Like speech recognition, or machine vision, or predictive analytics. What's awesome is that deep learning seems to be coming out with the best results across many different disciplines and problem domains, leading to optimism about it being a general technique that can be applied to many different types of complex problems.
So yea, modern renaissance of machine learning and AI is not the same as the promise of strong AI, very opposite.
I am totally with you in that the future is hard to predict. But this isn't quite the same thing, there are notable differences here that'd suggest that this isn't like the promises made by the community since last 50 years.
Speaking specifically about deep learning, never before in history have we been able to work with the sheer volume of data that we now have and can easily work with. GPU computing shits on the CPU and is faster than the CPU by orders of magnitudes for things like matrix multiplication[1]. Advances in the field like dropout, transfer learning, ensemble learning, boosting, convolutional neural networks, unsupervised pre-training, etc have also led to breakthroughs.

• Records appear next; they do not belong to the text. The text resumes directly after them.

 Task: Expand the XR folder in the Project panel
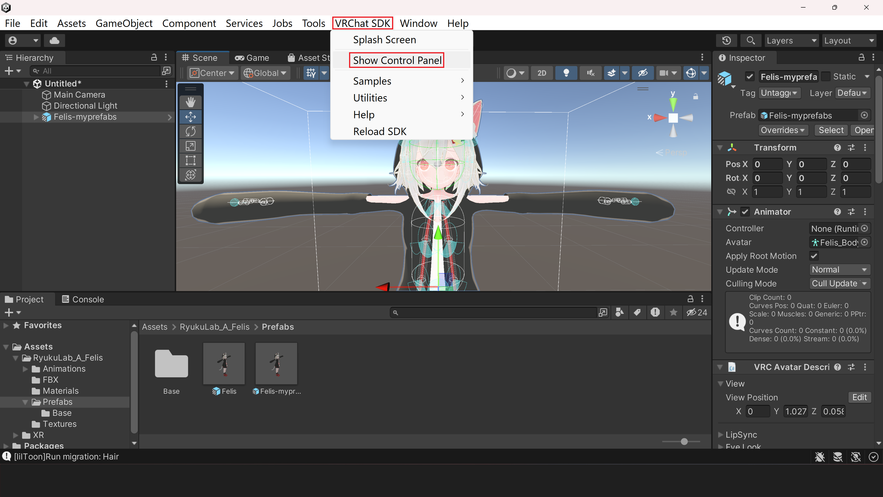(15, 435)
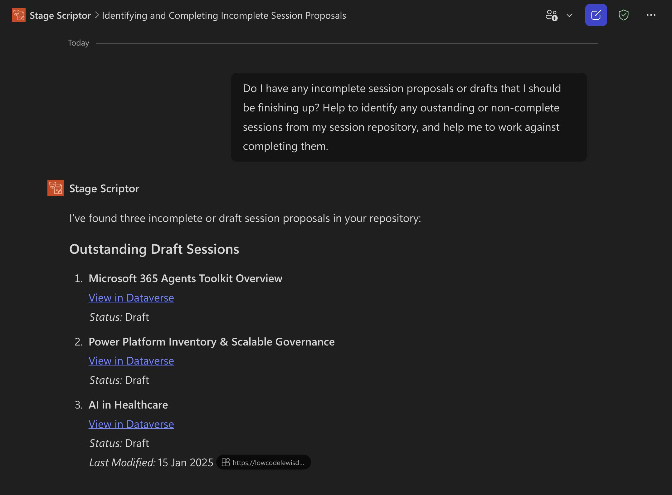Open the add people icon
This screenshot has height=495, width=672.
tap(551, 15)
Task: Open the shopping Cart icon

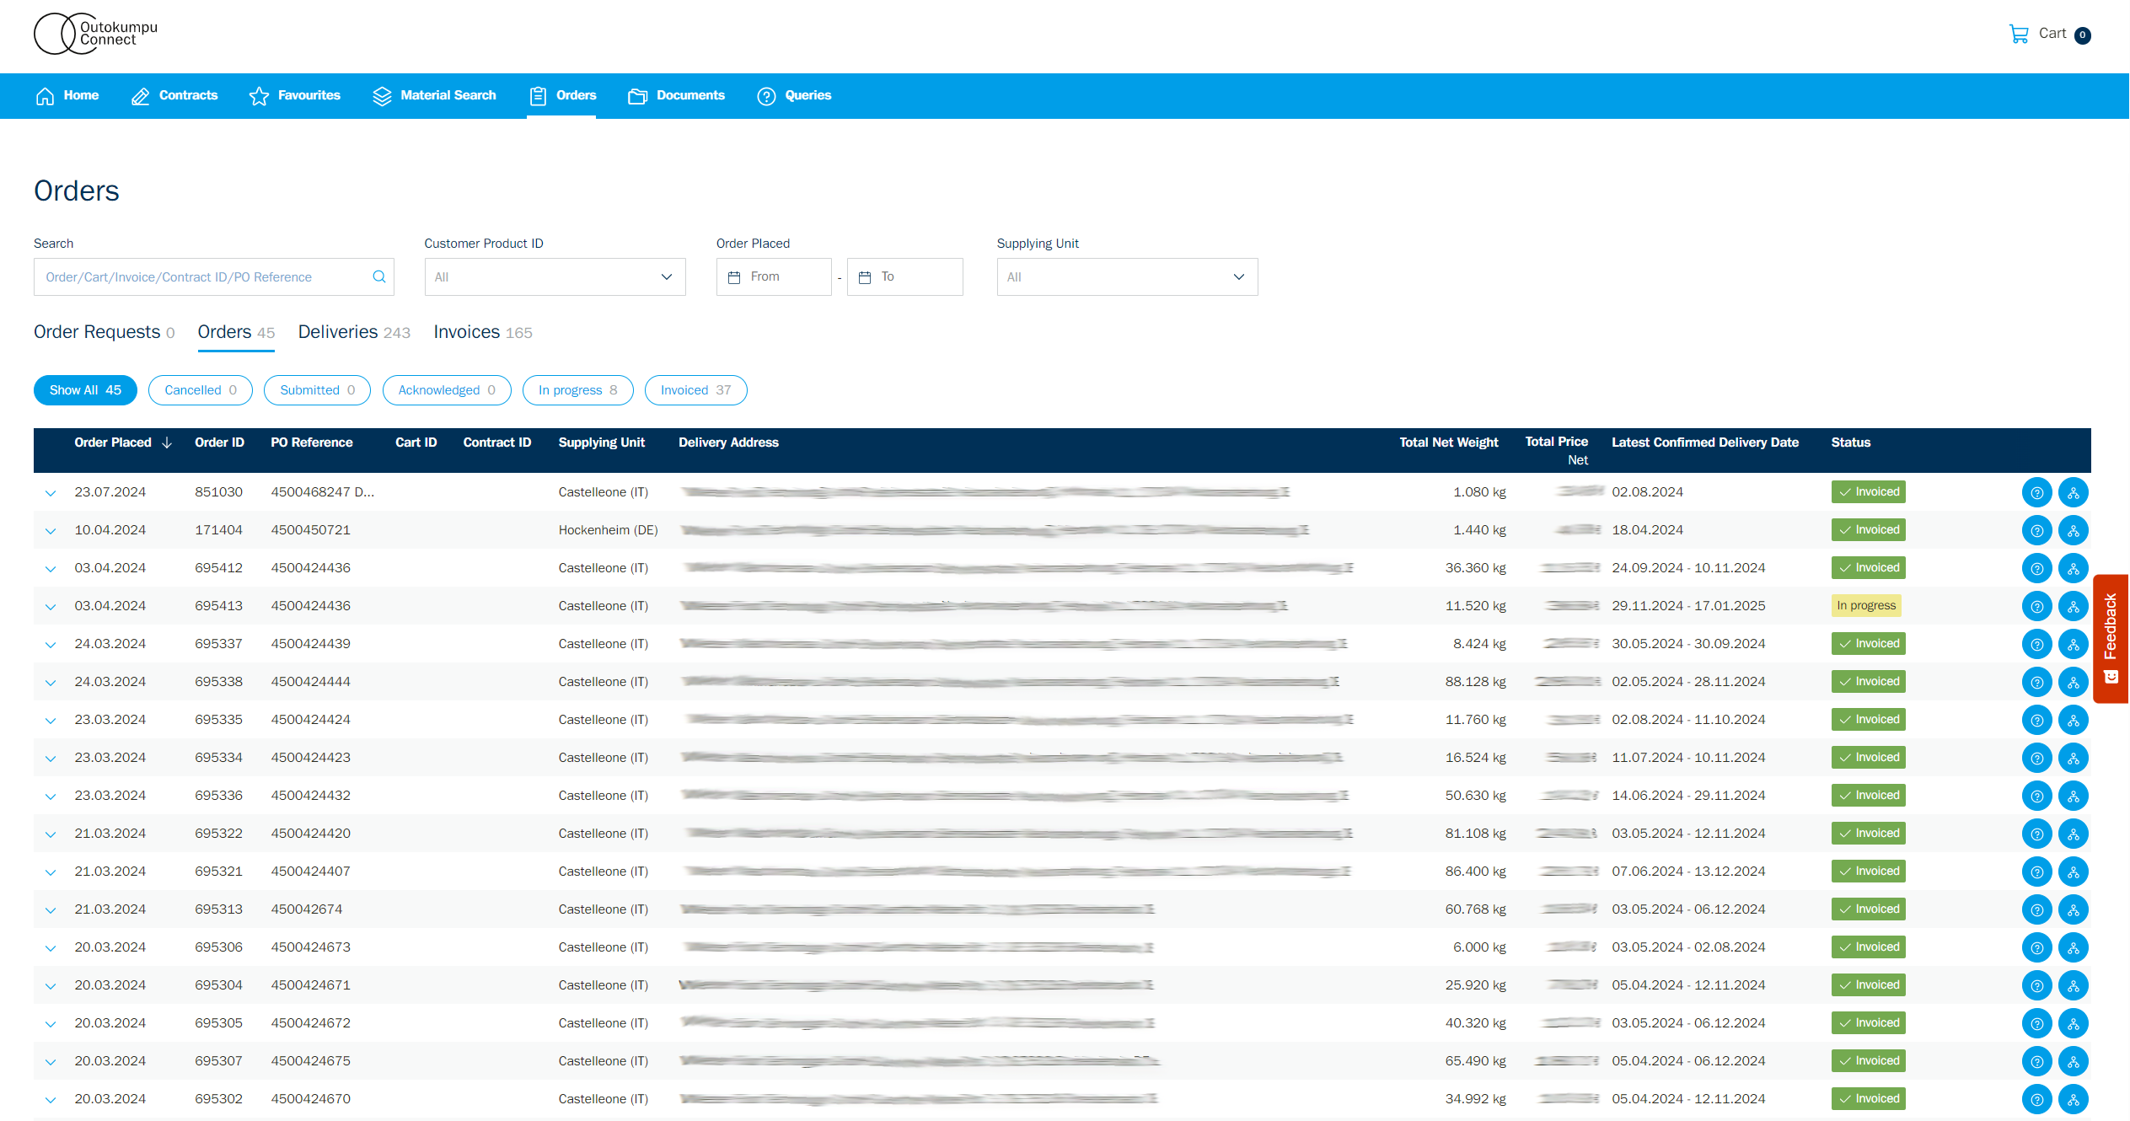Action: click(x=2019, y=35)
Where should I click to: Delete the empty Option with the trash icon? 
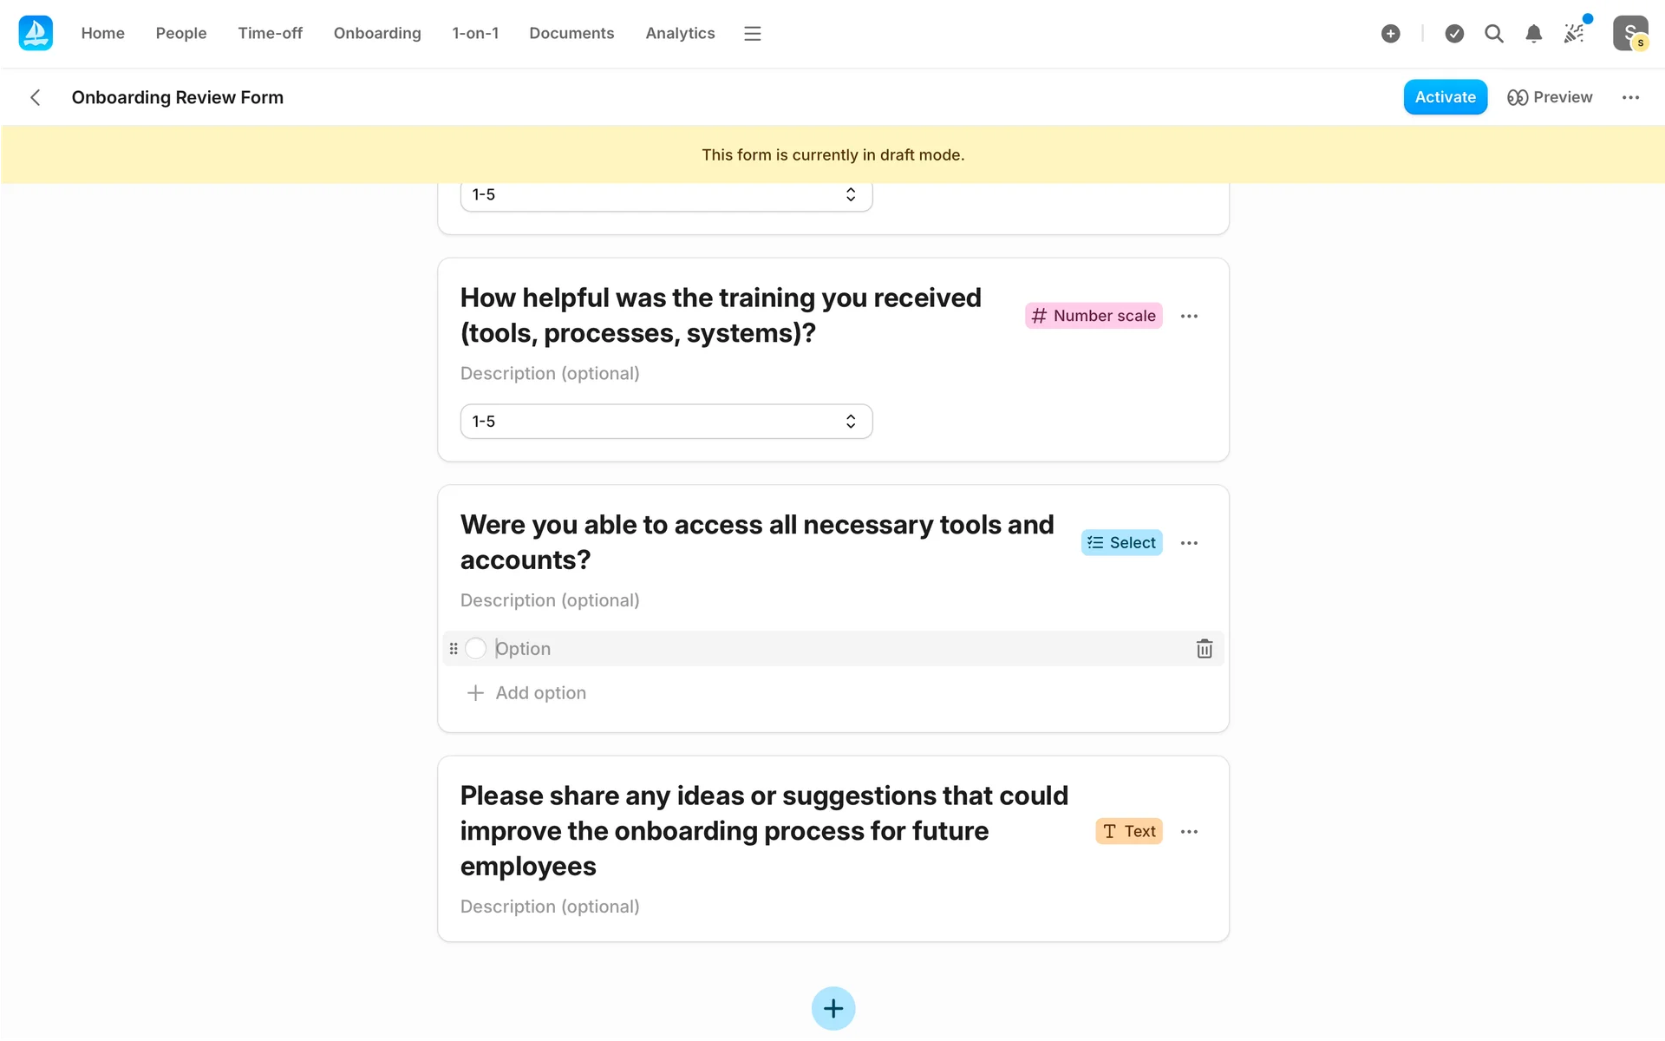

Finally, researchers have more access to large freely available datasets like ImageNet, which has had an enormous impact on the field of machine vision. Freely available tools like Caffe, TensorFlow, Theano, Lasagne, Keras, Torch also make it easy for engineers and not machine learning experts to utilize the state of the art techniques to build awesome software.
I understand that modern techniques are different than older approaches and I'm enthusiastic about their potential.
But going from saying that these approaches will improve things to claiming that they'll destroy the middle class and effectively end employment everywhere is a crazy leap that the article and excessively optimistic people often make.
We can agree that the tech is wonderful, but disagree on the future it leads to.
I think that's mistaken on many fronts. First, new jobs that get invented aren't bullshit. Just as the internet destroyed DVD manufacturing jobs, it created smartphone app jobs, which weren't make-work. Second, the day will never come when machines are doing all of the strictly necessary labor; this is an affectation of the group-think that happens on this site. The firmly established pattern in humanity is that if you automate all of the existing work, humans will start wanting new things, which creates more work. It just....never....stops.
So while I know there are techno-enthusiasts who think AI is so imminent that it can take over even high value knowledge work in the near term, and while I know that "elimination of the middle class through robotics" is a fashionable viewpoint right now, let me just say that I have been reading articles about how strong AI was just around the corner, just a few years off...for the last 20 years. I feel exactly the same way about driverless cars. Every time I pointed that pattern out, someone was always quick to say "this time is different" without really having much evidence why it was. So I guess I'll wait for my thread reply that this time, no, it's really different, AI is going to eat all of the jobs.
I'm enthusiastic about all tech development, but prognostications about the future are pretty much always wrong. Isn't that intuitive? Does anybody really believe they can predict the future?
It's like Star Trek and the 1960s view of what today would be like. Everybody expected matter transporters and flying cars. They didn't get either. But they did get the tricorder.